Pour cette reprise, on se retrouve donc avec des différences de préparations, qui vont commencer à poser des questions sur l’équité sportive.

C’est le cas tout particulièrement de Strasbourg (9 joueurs touchés), Nantes (7 joueurs) et Montpellier (6 joueurs), même si la plupart des joueurs positifs n’ont eu que peu ou pas de symptômes et ont pu reprendre l’entraînement à l’issue de leur quatorzaine, plus ou moins rapidement en fonction des protocoles médicaux des clubs.

Mais “les cas de Covid, c’est comme les blessures”, explique le préparateur physique Xavier Frezza. “L’organisme n’aura pas eu sa montée en puissance, ils vont passer d’un rythme d’entraînement à un rythme de match au plus haut niveau, ce n’est pas évident”, ajoute-t-il. “La vérité c’est le terrain. Il faut récupérer le rythme du terrain”.

Autre “bricolage” de cette reprise: la jauge de 5000 spectateurs maximum autorisée par le gouvernement, jusqu’au 30 octobre, par stade, sauf dérogation du préfet. Mais peu de clubs se risquent pour le moment à faire une demande de jauge supérieure. À Nice, pour le premier match dimanche face à Lens (17h), on a même choisi par précaution de jouer la rencontre à huis clos.

Boycott des ultras 

Et comment faire quand on ne peut accueillir que 5000 spectateurs maximum? Lorient privilégie ses anciens abonnés, Nantes a proposé des abonnements où chacun paie au match assisté, Saint-Étienne va vendre uniquement des places au match…

L’ambiance risque par ailleurs d’être bien terne dans les tribunes, étant donné qu’une majorité de groupes ultras boycotteront cette reprise. De Nantes à Nîmes en passant par Lens, plusieurs groupes jugent l’expression de leur passion “incompatible” avec les “nécessaires” gestes barrières.

Ferveur freinée, risque de contamination inévitable et “tri” insupportable entre abonnés ont eu raison de la passion des fans qui animent les travées les plus chaudes de France.
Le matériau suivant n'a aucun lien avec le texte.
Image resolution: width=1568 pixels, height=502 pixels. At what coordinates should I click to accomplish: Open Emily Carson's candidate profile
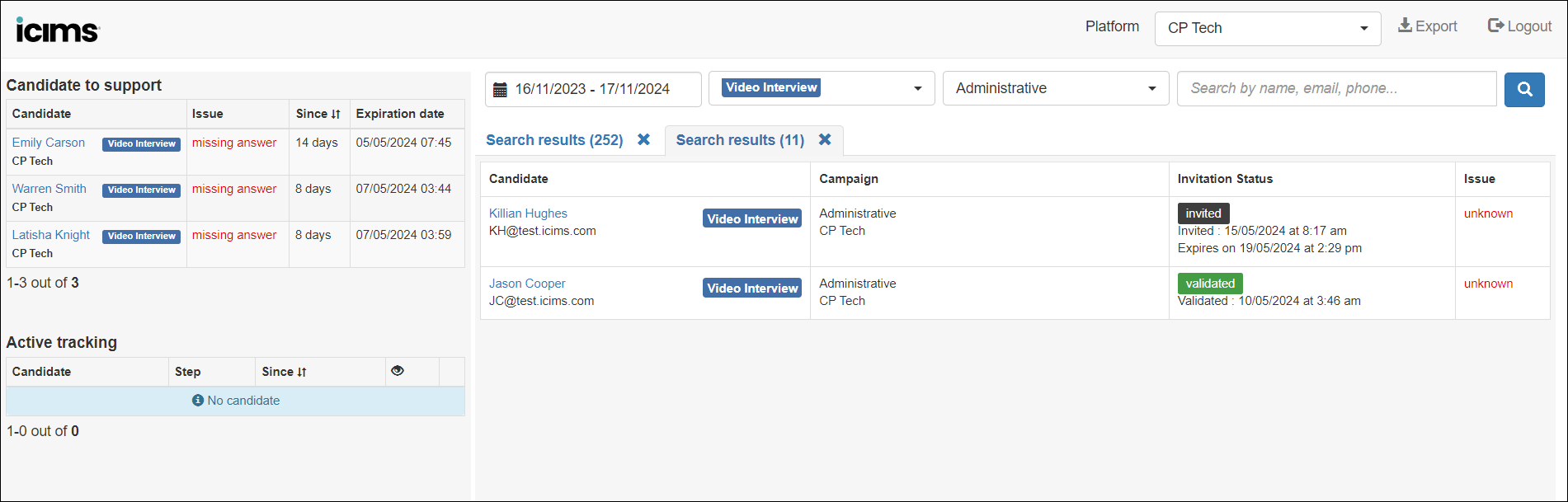[x=49, y=143]
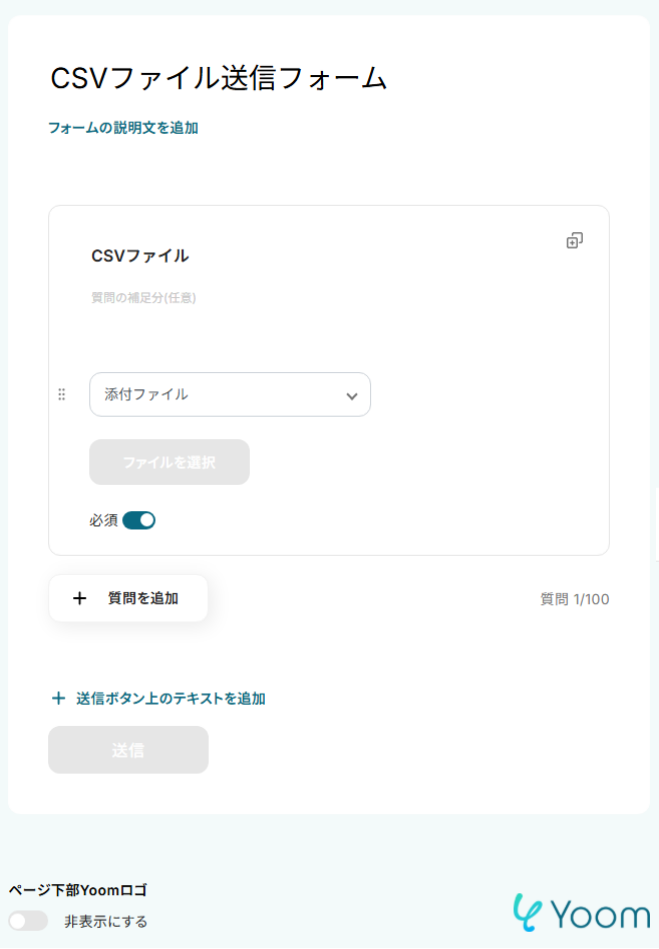Click the chevron arrow in 添付ファイル field
This screenshot has width=659, height=949.
point(351,395)
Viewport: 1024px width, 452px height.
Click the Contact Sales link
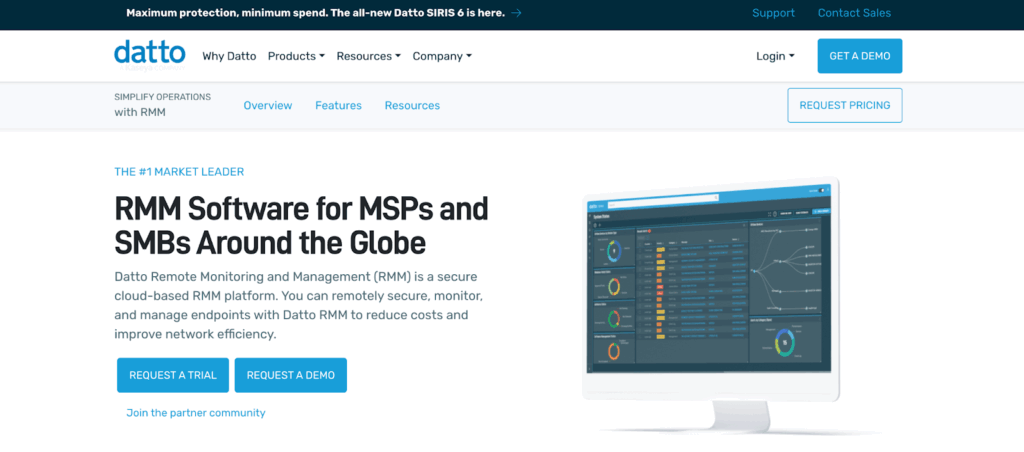click(854, 13)
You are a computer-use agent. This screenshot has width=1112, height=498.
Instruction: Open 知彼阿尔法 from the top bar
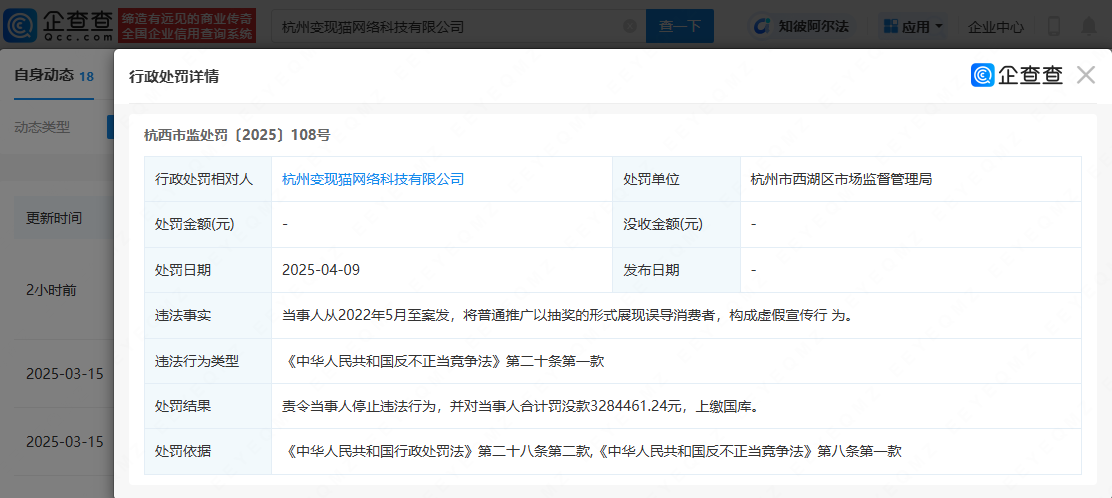800,27
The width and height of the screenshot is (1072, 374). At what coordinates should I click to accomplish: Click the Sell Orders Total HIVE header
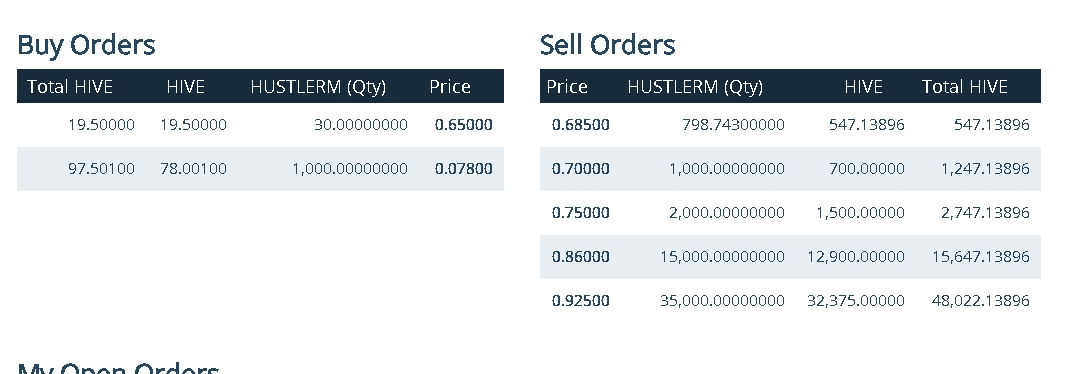pos(965,87)
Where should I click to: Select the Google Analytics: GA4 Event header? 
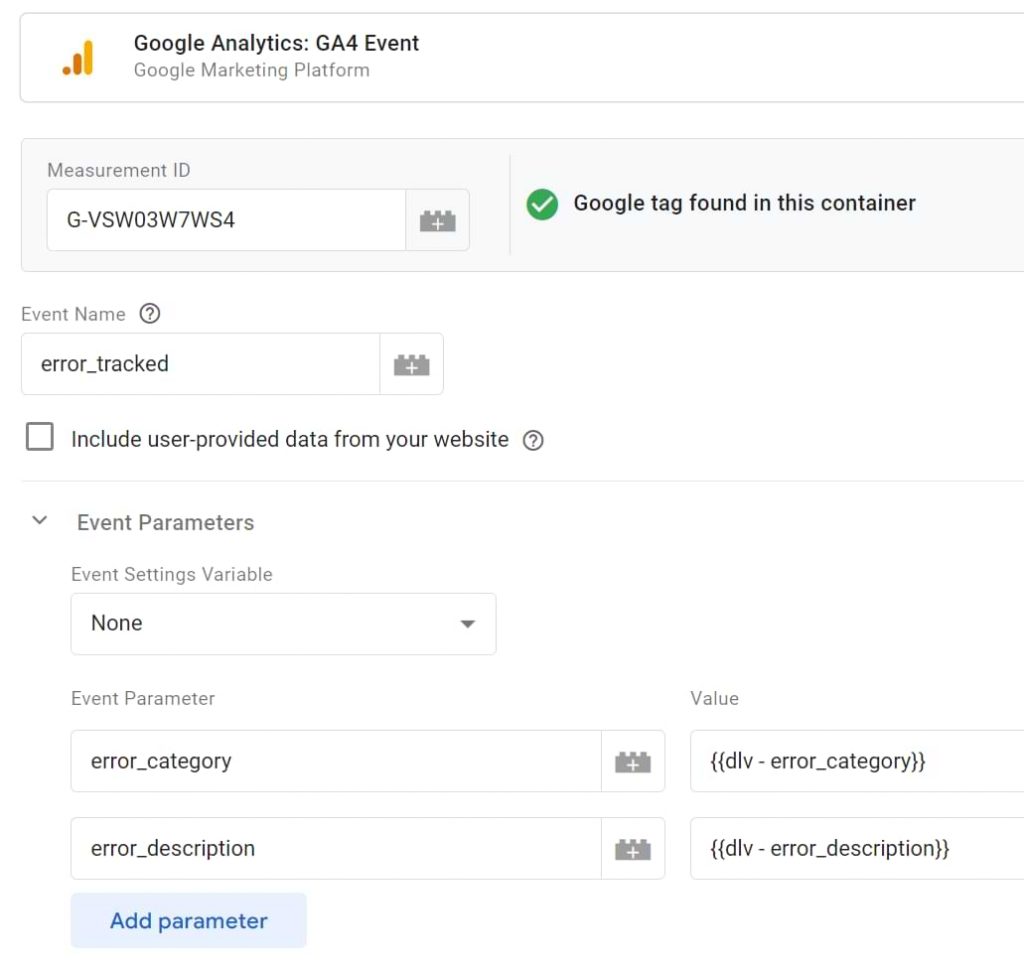[x=277, y=43]
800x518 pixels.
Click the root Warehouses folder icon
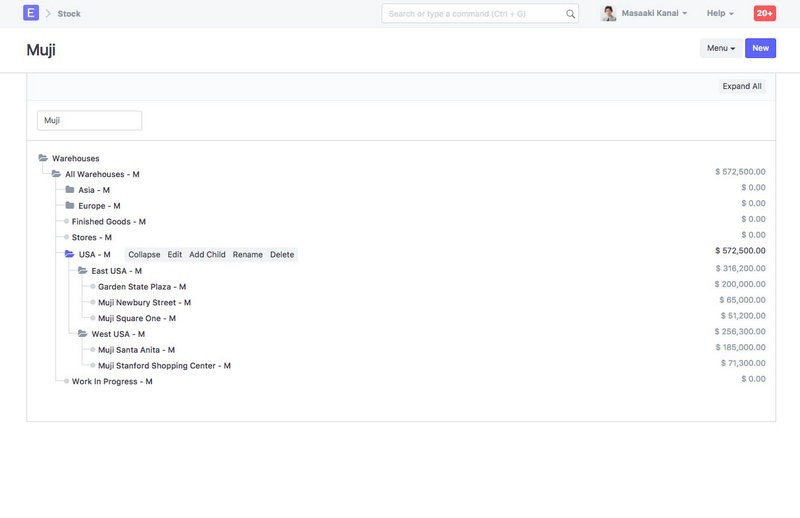click(x=43, y=158)
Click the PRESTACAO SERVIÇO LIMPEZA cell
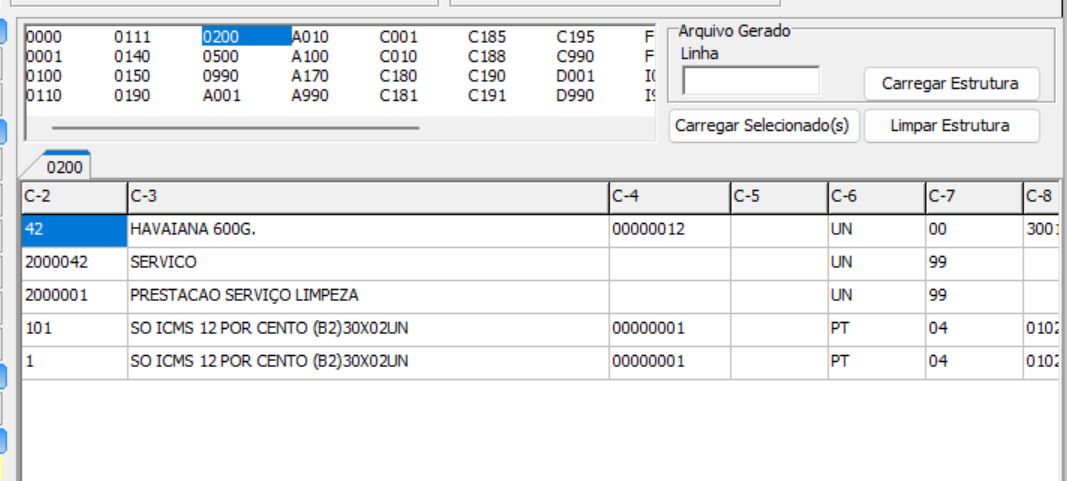The width and height of the screenshot is (1067, 481). [x=367, y=296]
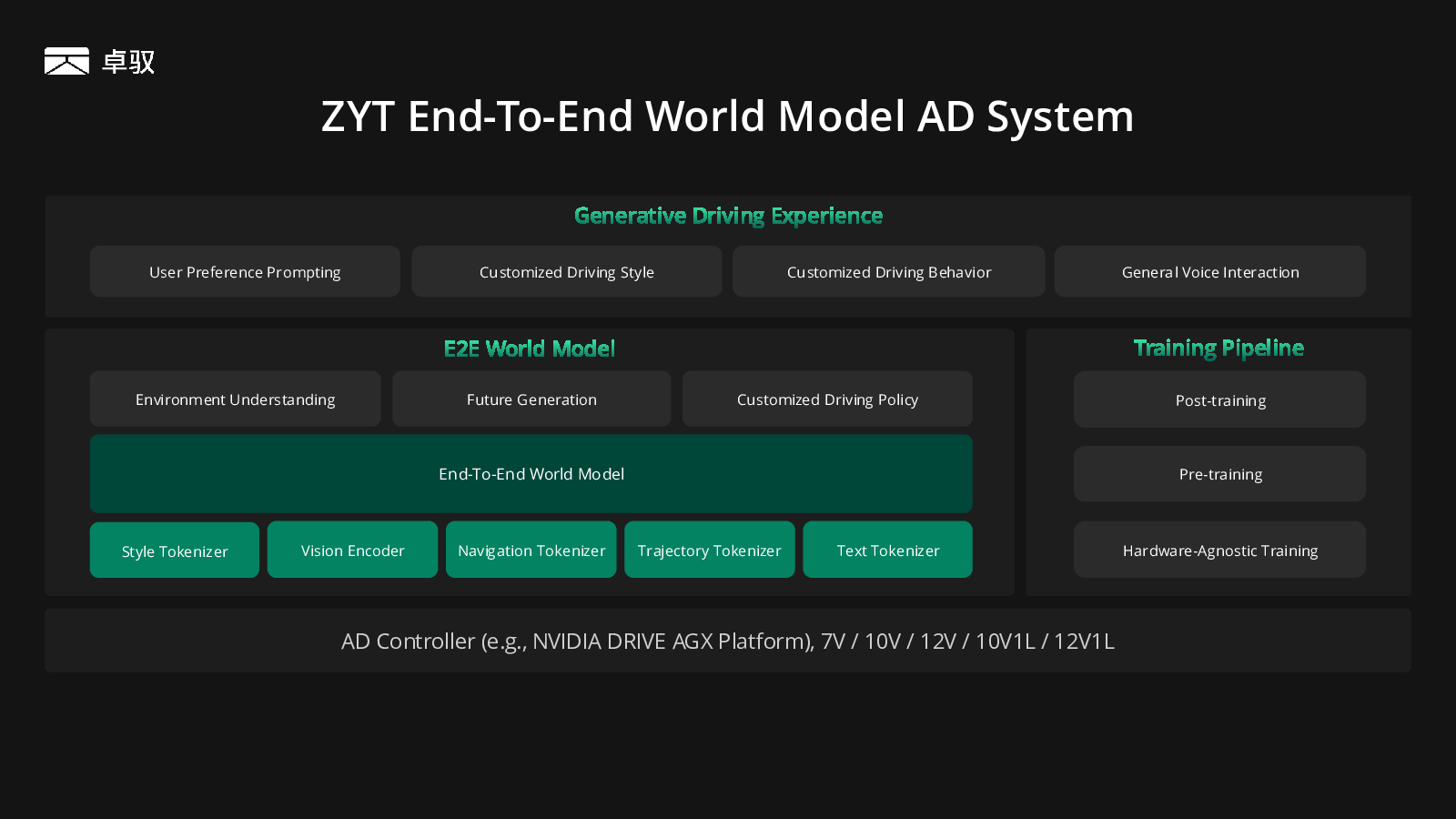Click the Hardware-Agnostic Training box
The height and width of the screenshot is (819, 1456).
click(x=1219, y=550)
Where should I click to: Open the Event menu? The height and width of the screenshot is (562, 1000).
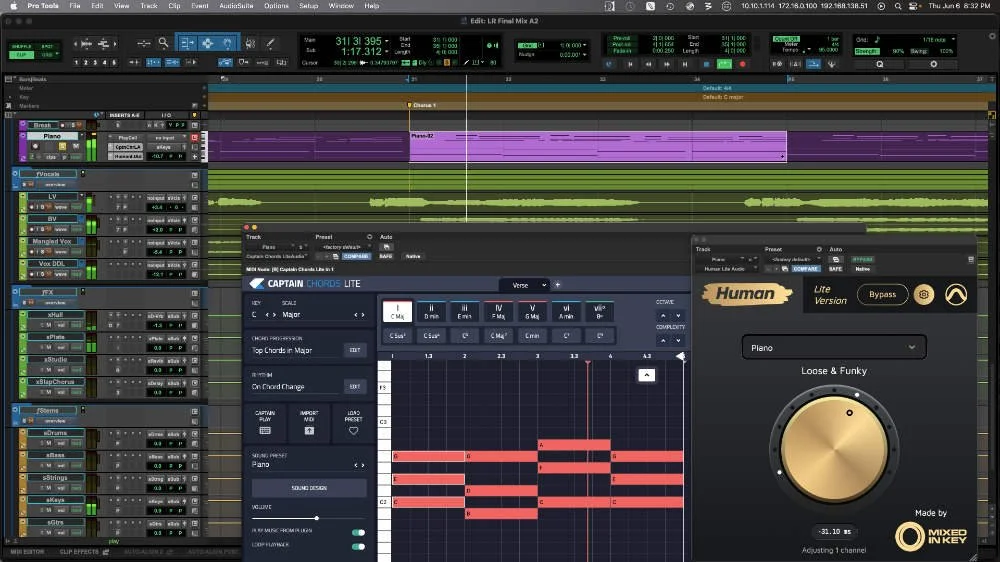tap(200, 6)
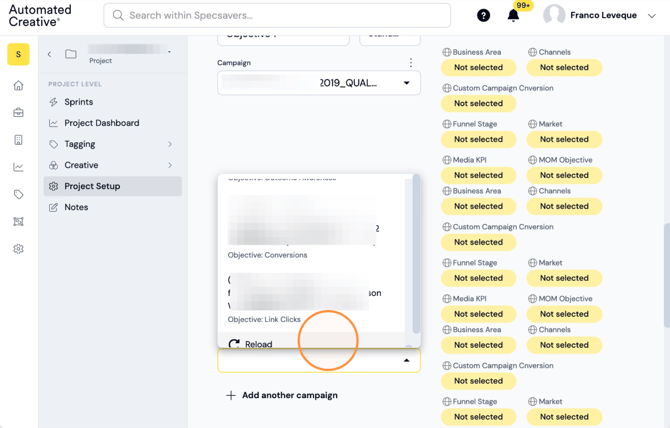
Task: Open notifications bell icon
Action: tap(513, 16)
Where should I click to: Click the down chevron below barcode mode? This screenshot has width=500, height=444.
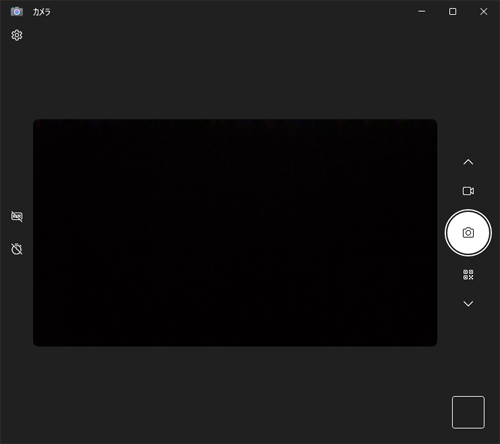(468, 304)
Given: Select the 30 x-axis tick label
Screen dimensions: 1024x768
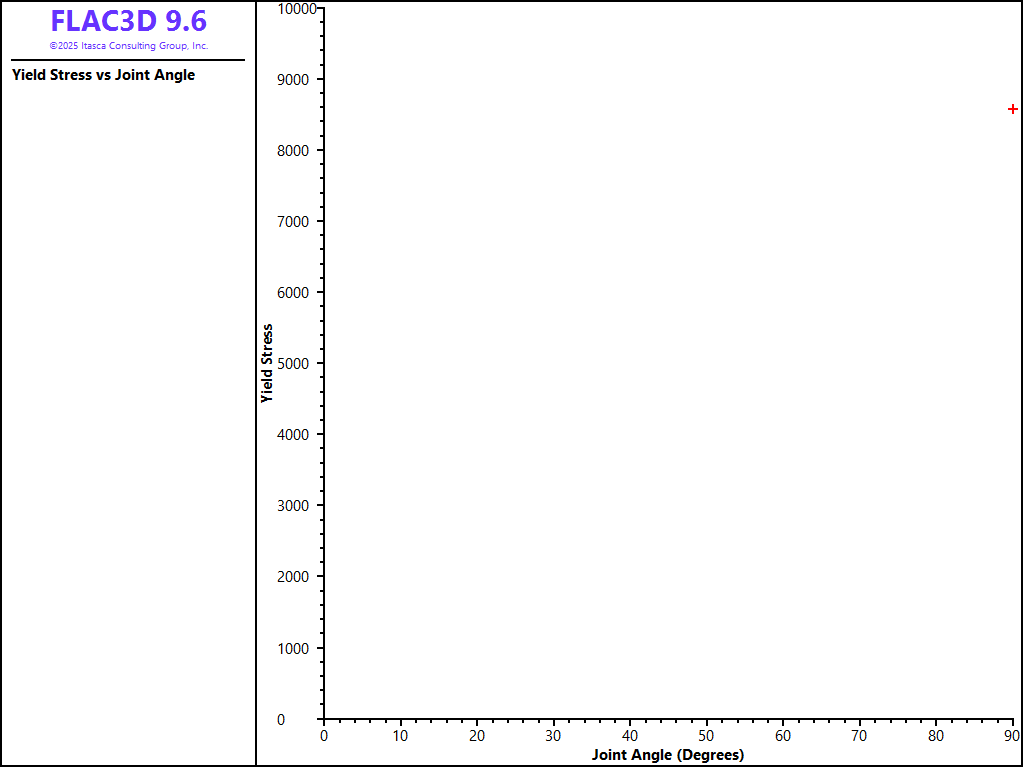Looking at the screenshot, I should pos(553,736).
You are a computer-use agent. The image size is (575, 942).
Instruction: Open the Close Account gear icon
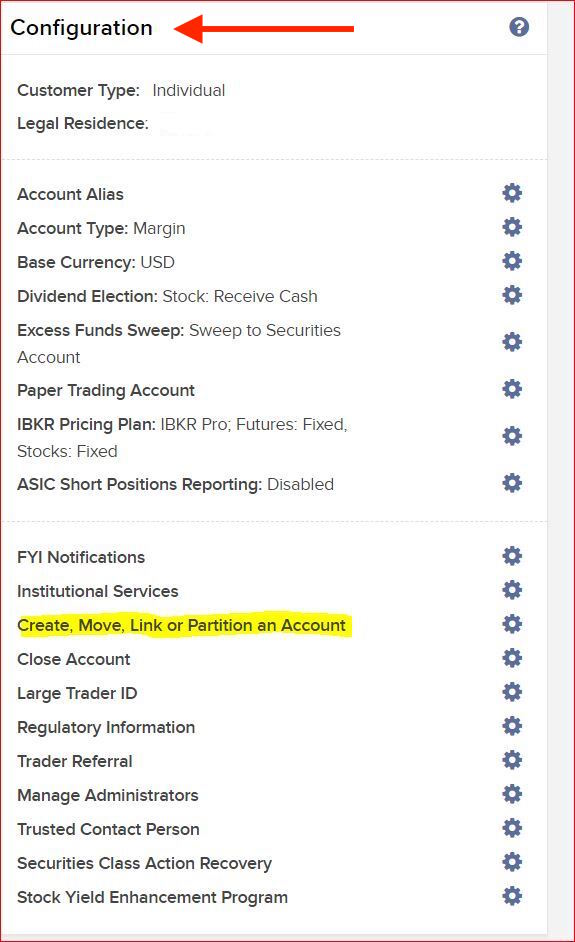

Depuis lundi, les communiqués d’ultras se succèdent pour annoncer leur absence à venir.

Aucun ne remet en cause le strict protocole sanitaire, que ce soit la distanciation physique, le port du masque ou l’obligation de rester assis, mais tous pointent, à l’instar du Kop de la Butte mardi à Angers (lire leur communiqué ci-dessous), des mesures “incompatibles avec notre manière de supporter”.

Autre ligne rouge: la nécessaire sélection à faire parmi les abonnés, que les groupes refusent catégoriquement d’opérer. 

On en oublierait presque qu’il y a une saison de football à jouer, avec ses promus (Lens, Lorient), ses outsiders (Marseille et Rennes en C1, Lyon et Monaco en rédemption, Nice plein d’ambitions) et bien sûr son favori: le PSG vise un historique 10e titre de champion, un record seulement détenu par les Verts de Saint-Étienne.